25. В бесчисленных исповедях снова и снова встает вопрос о молитве. Плохо с ней. Плохо стараюсь, каюсь в этом и слышу: «Благодари Бога». Вот это да! Вроде бы надо сказать что-то другое. Правда, вспоминаю, что один старец говорил своим духовным детям, что и за грехи надо благодарить Бога. Конечно, это не значит, что грехи будут радостно приняты Богом, нет, но ведь все знают, что лучше видеть свои грехи, осознавать их и каяться в них, чем не видеть, быть уверенным, что у меня все как надо и продолжать копить их. Благодарить здесь следует за то, что Бог дает видеть грехи, сознавать свою немощь, свои слабости, свою греховную запущенность.

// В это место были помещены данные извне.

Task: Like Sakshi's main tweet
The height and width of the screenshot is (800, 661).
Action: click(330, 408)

26. Не раз предупреждал батюшка на исповеди о том, что в день причащения надо быть особенно внимательным, особенно стараться беречь святыню. И как это непросто! Но главное, привычка расслабляться, неумение всегда жить собранно, как на страже, легко открывает вход супостату и… Как надо всегда быть бдительным и молиться, чтобы, как в Евангелии сказано, не подвергнуться напасти[53].

27. Периодами в душе творилось что-то неладное: на работе какие-то осложнения, с людьми неприятности, дома недовольство, в себе – мрак и тяжесть. Словом – ад. Говорю батюшке, а он: «Ну не самый ад, только преддверие. Потерпи, есть за что терпеть!». Да, легко сказать – потерпи. Конечно, надо терпеть. Надо еще усилить молитву, только сил для этого нет. Ни на что их нет. Слава Богу еще за то, что есть сами Таинства Церкви, Господь через них дает силы просто жить. Непереносимое казалось терпимым и невозможное – возможным.

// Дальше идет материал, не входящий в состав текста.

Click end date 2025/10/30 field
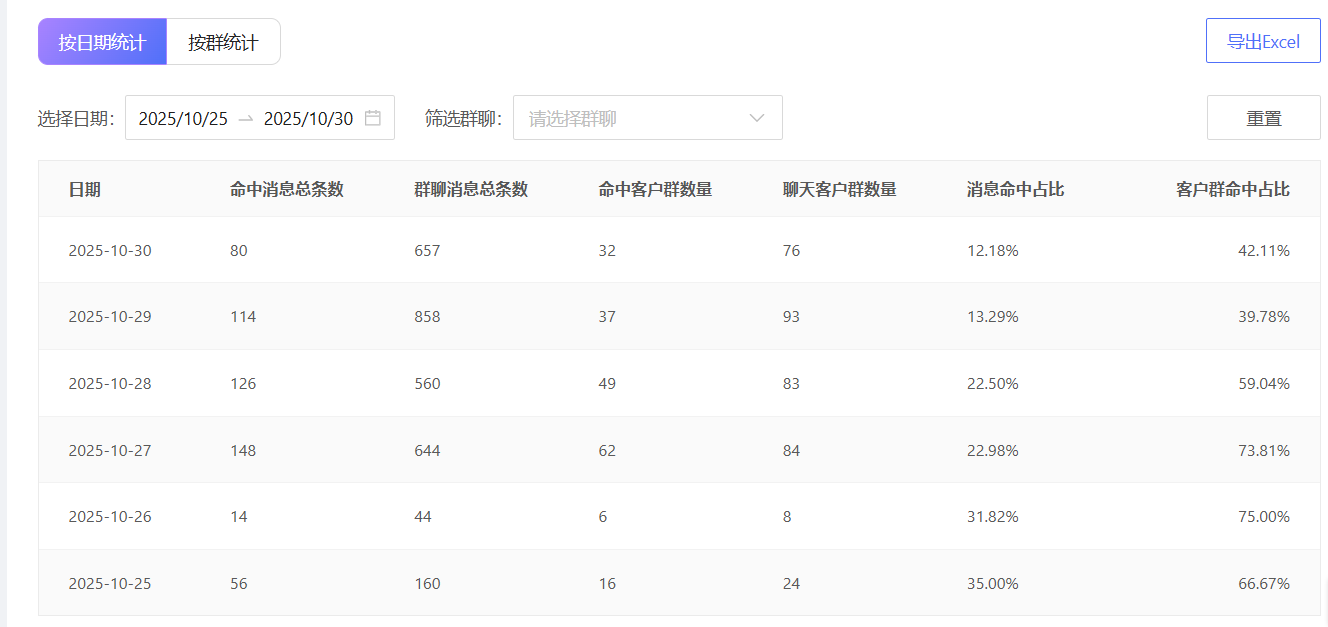This screenshot has height=627, width=1328. (308, 118)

28. Однажды пришлось мне слышать от батюшки такую фразу: «Зарастает тропинка за Господом». Как к ней относиться? На свой счет принять? Услышать в ней намек на собственную неверность, недостаток усердия, маловерие, забвение горячности духа, свойственной лучшим христианам? Широкое поле деятельности – думай как хочешь, решай как знаешь… Если и о себе подумать именно так – не ошибешься, только б в уныние не приходить.

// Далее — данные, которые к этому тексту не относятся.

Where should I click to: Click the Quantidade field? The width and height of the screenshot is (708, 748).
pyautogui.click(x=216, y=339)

29. Вряд ли кому не доводилось в те годы испытать много горечи, пережить много тяжких минут оттого, что трудно было общаться с батюшкой. Спросишь – когда ответит, а когда и нет. Или ответит одним словом – то ли поймешь, то ли нет. И так ли поймешь? Если написать – как, когда отдать? Сплошные переживания. К тому же и на ответ не рассчитывай. Даже благословение получить – целое событие. И не всегда виновато многолюдство. Один раз подойдешь, другой – батюшка как не видит, а то рукой махнет, скажет: «Дайте пройти, не задерживайте». Другого же тут, на глазах у всех, преспокойненько благословит. Если царапнет обида, надо сказать на исповеди, а говорить о таком – мука. Обижать не хочется, сказать надо не о своих переживаниях, а о неумении или бессилии бороться со всем, что ложилось тяжелым камнем на душу. И не отсутствие внимания, а мучительное сознание, что батюшке все равно – тяжело мне или нет, спасаюсь я или погибаю, как у меня на душе… Однажды на это он сказал, что это враг мстит и верно попадает. Позже, много лет спустя, приходила мысль, что Господь попускал это пережить, чтобы учиться все доверять только Ему, сочувствовать другим и меньше внимания обращать на себя.

30. Если батюшка поручал кому-то сказать что-либо нужное, то предупреждал: «Ты не настаивай, скажи, а там…». Что «там» – не договаривал, наверное, надо понимать: «как будет». Мне казалось тогда это очень значительным, потому что в духовной жизни давление исключается. На практике же, к сожалению, оно до сих пор прекрасно сосуществует с хорошими, правильными словами на великое смущение, часто на горе и вред многим.

31. Неизменно возвращаюсь к своим грехам, сознавать которые надо, помнить тоже, но при этом надо удержаться на самом краешке бездны, имя которой – уныние. Как тут быть? Батюшка повторяет известное: «Себя терпеть тоже надо. Это трудно – себя терпеть». Да, еще как. В этом у меня большой опыт, но не терпения, а напряжения, от которого все внутри дрожит. И так хочется порой хоть крошечного утешения… чего-нибудь хорошего, радующего. Обычно оно по милости Божией как-нибудь приходило, а то бы совсем плохо было.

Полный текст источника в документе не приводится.